Jia Baoyu
Voilà bien longtemps que nous n’avons pas parlé du
Rêve dans le Pavillon Rouge. Cela ne pouvait plus durer !
On sait l’importance que la pensée chinoise accorde à l’indistinction, à l’indifférenciation, cet état de virtualité où les choix n’ont pas été encore faits, où tous les possibles sont encore possibles.
Cette notion est présente dans la conception du monde : les dix mille être naissent de l'indifférencié. Elle inspire l'esthétique : regardez sur cette gravure comme les arbres, les rochers, les plis de la robe du personnage se confondent.
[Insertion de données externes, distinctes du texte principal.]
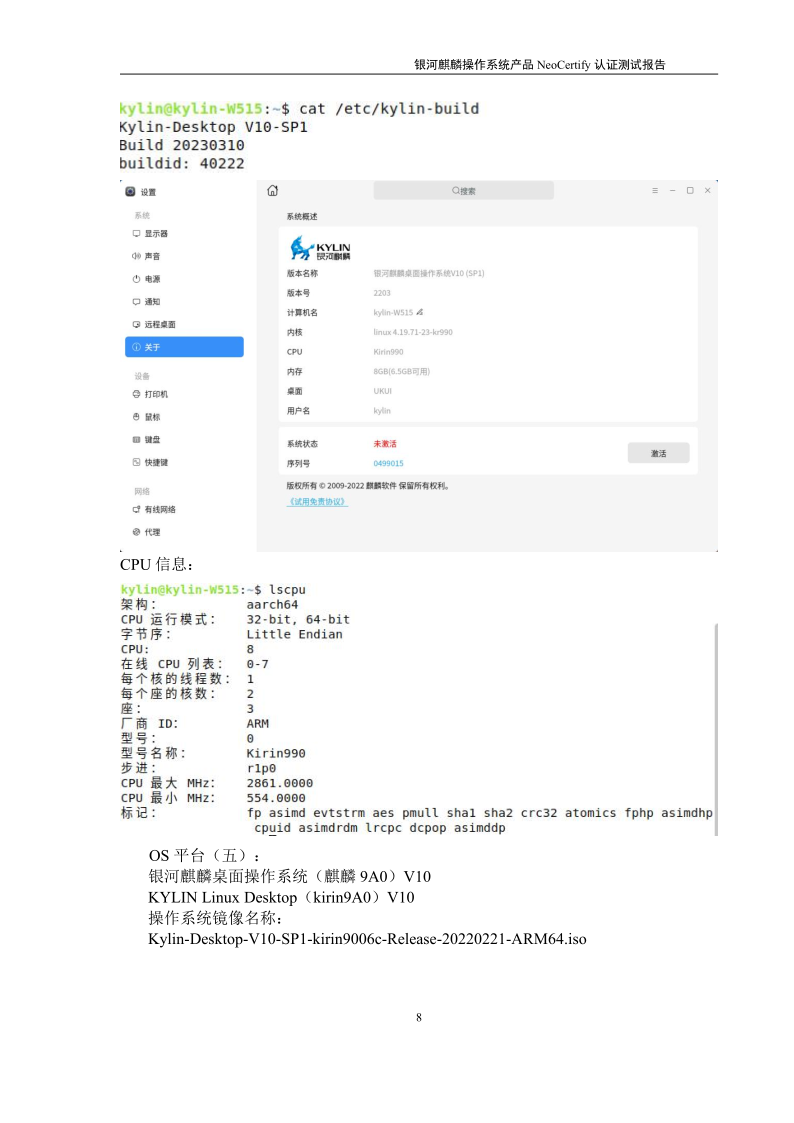
Task: Open the 打印机 (Printer) settings
Action: 156,394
En amour, cet état d’indistinction s’appelle le désir d’aimer. Il y a, là-dessus, de belles pages dans
La Recherche du Temps perdu. : « au commencement d’un amour comme à sa fin, nous ne sommes pas exclusivement attachés à l’objet de cet amour, mais plutôt le désir d’aimer dont il va procéder …erre voluptueusement dans une zone de charmes interchangeables… »
Jia Baoyu, le héros du
Rêve dans le Pavillon Rouge, comme le narrateur de
La Recherche du Temps Perdu sont dans le désir d’aimer toutes les jeunes filles qui les entourent : « Tel pour moi cet état amoureux divisé simultanément entre plusieurs jeunes filles. Divisé ou plutôt indivis, car le plus souvent ce qui m’était délicieux…c’était tout le groupe de ces jeunes filles, prises dans l’ensemble de ces après-midi sur la falaise … »
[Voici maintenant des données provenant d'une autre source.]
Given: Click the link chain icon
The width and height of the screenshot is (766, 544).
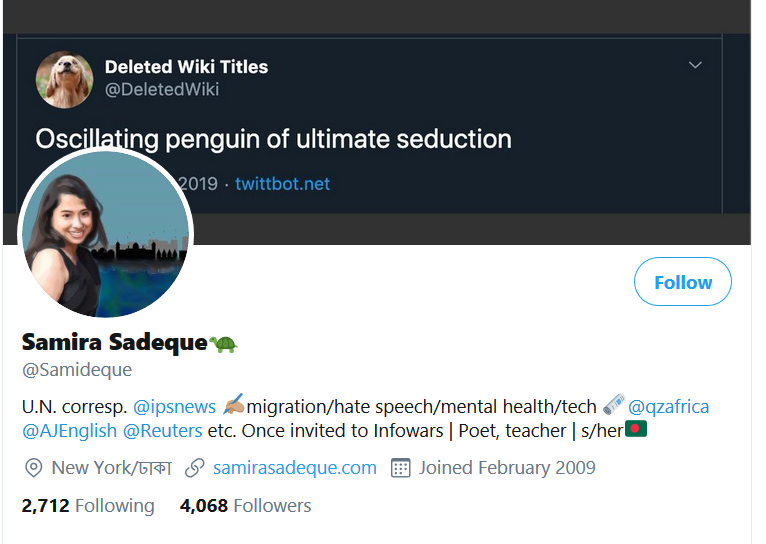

Je ne pense pas que Baoyu soit infidèle à Lin Daiyu. Seulement, il est encore dans le désir d’aimer et n’a pas encore franchit le pas de l’amour comme l’a fait Lin (mais c’est normal, elle est plus avancée : c’est une fille !).
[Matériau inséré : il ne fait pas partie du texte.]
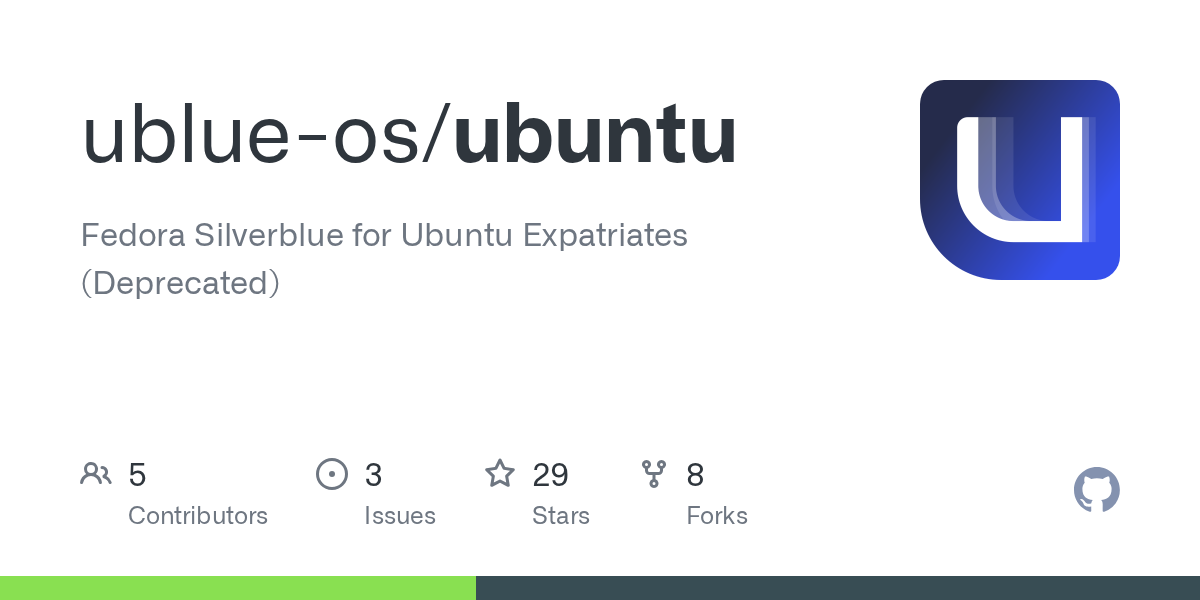Image resolution: width=1200 pixels, height=600 pixels.
Task: View the Forks label
Action: (717, 516)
Baoyu ou le désir d’aimer, Baoyu ou le refus de grandir. Comme Peter Pan, il refuse de quitter l’enfance, ce monde où les choix ne sont pas fait, où tout est encore possible. Car quitter l’enfance, c’est quitter le paradis, hors du temps, de l’indetermination, c’est entrer dans le monde des adultes, des choix, de la renonciation et du temps qui passe.